Wednesday, February 29, 2012


Hello dear reader, thank you ever so much for dropping by.

What you have stumbled across here is the written record of my adventures in knitting, and more specifically, learning to knit. What follows is an account of how this all began…

I was taught the most very basic principles sometime last year, in a Christmas holiday from university. My mother has what she calls a ‘background in textiles’ and what the rest of us call an unnatural affectation for all things fibre, but more on that at a later date. She had picked up knitting after a long break and was keen for me to join her in her pursuit. I was reluctant, and managed to stave off the instruction for an honourable amount of time. However, on my parent’s moving to a despicably rural location and an angsty 21 year old coming home to said location, I resolved that there wasn’t really much else to do but finally succumb to knitting lessons. Hurriedly, my mother desperately tried to teach me the basics, whilst at the same time trying to enlighten my passions to the dizzying heights that my knitting could achieve. I was daunted, uninterested, and wholly inadequate. I could knit, I could purl, and that was about it. Casting on? No way. Casting off? Don’t you just pull? I knitted a hat, some arm warmers (just tubes) and not much else. And of course, when I say I knitted them, that is an accurate description of my contribution to the projects. No sewing up, no casting on or off, just the bulk of the knitting.

I left the homestead to return back to university, and though my dissertation procrastination strategies did push me wholeheartedly into the arms of my new hobby, I wasn’t fully inclined to pick up my knitting unless I really did have 10,000 words to write by tomorrow.  I couldn’t say whether I enjoyed it or not. It just sort of happened, the same apathy that comes from buying a sandwich in Boots. You don’t hate it, it is just an event that occurs on the way to the much better, much more rewarding crème egg. In this metaphor, I guess the crème egg is the final, knitted product. I have no aversion to knitwear, but any trip to Primark would prove that knitwear didn’t have to be an investment; it could be a cheap afterthought. Why would I need to actually make anything where I could have the children of some poor third world country make it for next to nothing? Anyway, I digress. I powered through university with hopes of a high-flying career waiting for me just around the corner from graduation. I waited and waited, but no power-suited officials came to me with a dream career in their hands, only people from banks and phone companies who wanted people with more sensible degrees than mine to join their graduate schemes.
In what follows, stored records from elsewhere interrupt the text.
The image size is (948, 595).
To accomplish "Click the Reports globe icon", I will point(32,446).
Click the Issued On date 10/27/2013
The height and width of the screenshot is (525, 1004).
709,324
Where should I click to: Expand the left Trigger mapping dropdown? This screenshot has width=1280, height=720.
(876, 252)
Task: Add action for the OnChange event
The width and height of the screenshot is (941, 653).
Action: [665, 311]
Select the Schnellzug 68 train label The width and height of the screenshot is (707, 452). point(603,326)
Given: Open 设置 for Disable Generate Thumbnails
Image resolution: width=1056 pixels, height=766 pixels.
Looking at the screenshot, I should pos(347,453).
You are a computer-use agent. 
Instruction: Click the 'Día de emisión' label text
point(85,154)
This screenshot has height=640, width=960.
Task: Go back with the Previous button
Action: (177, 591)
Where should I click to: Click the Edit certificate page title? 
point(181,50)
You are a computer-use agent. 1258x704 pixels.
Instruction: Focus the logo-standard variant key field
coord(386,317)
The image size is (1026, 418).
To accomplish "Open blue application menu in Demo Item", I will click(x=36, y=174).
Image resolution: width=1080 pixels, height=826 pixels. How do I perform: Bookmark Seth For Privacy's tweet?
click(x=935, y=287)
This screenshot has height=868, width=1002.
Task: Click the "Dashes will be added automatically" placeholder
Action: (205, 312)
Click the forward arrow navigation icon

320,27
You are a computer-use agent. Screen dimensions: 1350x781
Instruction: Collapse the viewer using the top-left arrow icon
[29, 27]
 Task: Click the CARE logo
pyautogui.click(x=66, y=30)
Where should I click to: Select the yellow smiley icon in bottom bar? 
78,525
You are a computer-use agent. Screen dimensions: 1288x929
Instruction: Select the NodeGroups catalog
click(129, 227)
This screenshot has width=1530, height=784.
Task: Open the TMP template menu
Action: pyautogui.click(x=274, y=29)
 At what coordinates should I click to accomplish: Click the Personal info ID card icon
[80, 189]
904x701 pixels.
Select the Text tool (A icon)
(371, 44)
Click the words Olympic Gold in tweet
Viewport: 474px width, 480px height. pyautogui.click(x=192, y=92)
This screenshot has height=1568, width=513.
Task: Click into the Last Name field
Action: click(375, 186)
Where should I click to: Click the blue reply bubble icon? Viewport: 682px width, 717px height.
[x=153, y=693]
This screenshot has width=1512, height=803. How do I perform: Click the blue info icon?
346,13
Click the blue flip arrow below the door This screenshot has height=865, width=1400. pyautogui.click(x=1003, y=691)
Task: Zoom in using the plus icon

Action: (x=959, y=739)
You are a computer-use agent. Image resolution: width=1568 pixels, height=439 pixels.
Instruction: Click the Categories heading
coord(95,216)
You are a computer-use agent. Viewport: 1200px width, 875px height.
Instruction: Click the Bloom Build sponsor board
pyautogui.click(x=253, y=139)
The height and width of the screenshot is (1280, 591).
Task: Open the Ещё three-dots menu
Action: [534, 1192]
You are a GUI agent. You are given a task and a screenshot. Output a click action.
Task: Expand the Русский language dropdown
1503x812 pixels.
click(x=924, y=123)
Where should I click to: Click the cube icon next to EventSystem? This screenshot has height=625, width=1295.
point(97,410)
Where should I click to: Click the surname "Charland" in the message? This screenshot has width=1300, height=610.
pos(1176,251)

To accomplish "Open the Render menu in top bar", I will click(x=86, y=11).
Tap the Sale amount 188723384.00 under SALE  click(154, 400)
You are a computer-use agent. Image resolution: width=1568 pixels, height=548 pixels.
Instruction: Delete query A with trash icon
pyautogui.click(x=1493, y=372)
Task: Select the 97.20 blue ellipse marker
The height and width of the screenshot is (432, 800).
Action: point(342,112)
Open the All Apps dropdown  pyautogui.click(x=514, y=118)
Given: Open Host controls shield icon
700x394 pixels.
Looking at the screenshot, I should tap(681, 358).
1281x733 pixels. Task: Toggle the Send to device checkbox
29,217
I regretted having to move home. It symbolised a whole lot of failure on various aspects of life, and proved that though I had achieved a respectable degree from a Russell Group university, I had come full circle. The central heating and cooked food was welcomed, but save for that it was, all in all, a depressing time. Meanwhile, whilst I was getting into the pits of depression about my lack of direction in a typically melodramatic way, my mother was busy trying to get her new business off the ground: wool. The house was full of it, in all shapes and sizes, and the evening television was constantly accompanied by the noise of mum’s needles and her not-so-in-her-head counting of stitches. That was the final straw. As they say, if you can’t beat them, join them. So I did, I picked up my knitting again, with the sole, selfish aim of knitting myself the most glorious Gryffindor scarf the world had seen. 

I’ll take a small aside here and explain that Gryffindor, if you don’t already know, is a school house of Hogwarts, and, more importantly, the house of Harry Potter, Ron and Hermione. And, of course, many other characters of note, but I shan’t bore you by reciting them here. I wanted Harry Potter memorabilia that was quality, and that didn’t cost me $60 PLUS shipping. Following a fairly childish strop about the precise colours that I needed, I got the wool and was ready to begin.

I knitted row after row after row, changing colour when required. It was hella boring. It was so boring, I found myself questioning the sanity of any knitter. Surely, no sane, intellectually functioning person would submit themselves to something that I was pretty sure is par with the tools used to get information from imprisoned fugitives. I’m telling you, all this business with James Bond and a rope can be no more, give him a long scarf to knit in one colour, and I guarantee, the information will be yours in minutes.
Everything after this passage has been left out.